First law containing a crime
via Wikipedia:

The renewal of the Northwest Ordinance, which authorized the executive to adopt state law within the Northwest Territory

i.e. An Act to provide for the Government of the Territory North-west of the river Ohio (1 Stat. 50). However, as best I can see this gives the Governor of the territory and, initially, judges (later a legislature) the authority to make laws, without specifying any crimes.

First solely criminal law
An Act for the Punishment of Certain Crimes Against the United States (1 Stat. 112)

First law containing a crime, still in effect
Possibly the above. Certainly, this article on U.S. Law Enforcement Abroad: The Constitution and International Law describes (in reference 11) "18 U.S.C. §2381 (1982), adopted originally as Act of Apr. 30, 1790, ch.
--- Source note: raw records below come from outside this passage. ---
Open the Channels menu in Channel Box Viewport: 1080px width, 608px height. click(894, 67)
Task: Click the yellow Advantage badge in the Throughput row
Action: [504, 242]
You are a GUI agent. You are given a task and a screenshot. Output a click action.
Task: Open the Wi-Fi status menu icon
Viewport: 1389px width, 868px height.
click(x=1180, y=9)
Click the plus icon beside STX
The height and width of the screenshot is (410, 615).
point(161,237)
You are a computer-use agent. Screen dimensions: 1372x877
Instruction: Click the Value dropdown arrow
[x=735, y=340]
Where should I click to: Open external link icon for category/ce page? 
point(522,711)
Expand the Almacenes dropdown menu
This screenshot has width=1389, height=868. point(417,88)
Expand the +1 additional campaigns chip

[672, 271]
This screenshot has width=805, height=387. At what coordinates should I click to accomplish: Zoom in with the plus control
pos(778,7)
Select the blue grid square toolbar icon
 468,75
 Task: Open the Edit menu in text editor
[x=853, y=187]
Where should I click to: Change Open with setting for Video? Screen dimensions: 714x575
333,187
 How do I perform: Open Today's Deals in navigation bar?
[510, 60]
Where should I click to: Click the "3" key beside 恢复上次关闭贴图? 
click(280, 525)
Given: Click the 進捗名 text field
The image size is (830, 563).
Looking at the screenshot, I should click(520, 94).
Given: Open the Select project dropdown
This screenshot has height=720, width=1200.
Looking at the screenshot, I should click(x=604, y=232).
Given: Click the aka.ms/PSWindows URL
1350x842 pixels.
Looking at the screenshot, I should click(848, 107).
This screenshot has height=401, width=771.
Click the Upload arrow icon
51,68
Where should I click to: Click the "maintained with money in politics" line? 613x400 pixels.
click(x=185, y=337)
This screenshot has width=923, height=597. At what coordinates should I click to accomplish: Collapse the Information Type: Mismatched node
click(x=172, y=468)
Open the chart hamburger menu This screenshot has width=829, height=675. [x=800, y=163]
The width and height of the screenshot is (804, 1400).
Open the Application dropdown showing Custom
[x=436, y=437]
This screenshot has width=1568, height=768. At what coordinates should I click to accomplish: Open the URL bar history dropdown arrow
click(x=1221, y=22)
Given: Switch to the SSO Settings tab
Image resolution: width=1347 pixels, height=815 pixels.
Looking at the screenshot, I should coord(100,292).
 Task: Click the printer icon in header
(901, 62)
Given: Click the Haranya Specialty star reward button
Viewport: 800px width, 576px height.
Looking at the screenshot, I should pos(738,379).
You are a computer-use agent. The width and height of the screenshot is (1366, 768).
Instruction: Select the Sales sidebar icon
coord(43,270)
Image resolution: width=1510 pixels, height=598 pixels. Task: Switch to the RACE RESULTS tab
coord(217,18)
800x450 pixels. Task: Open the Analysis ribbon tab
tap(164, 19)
IX, 1 Stat. 112." The wording of 18 U.S. Code § 2381 does seem to closely mirror that of the 1790 Act:

Whoever, owing allegiance to the United States, levies war against them or adheres to their enemies, giving them aid and comfort within the United States or elsewhere, is guilty of treason and shall suffer death, or shall be imprisoned not less than five years and fined under this title but not less than $10,000; and shall be incapable of holding any office under the United States.


That if any person or persons, owing allegiance to the United States of America, shall levy war against them, or shall adhere to their enemies, giving them aid and comfort within the United States or elsewhere, and shall be thereof convicted, on confession in open court or on the testimony of two witnesses to the same overt act of the treason whereof he or they shall stand indicted, such person or persons shall be adjudged guilty of treason against the United States, and shall suffer death.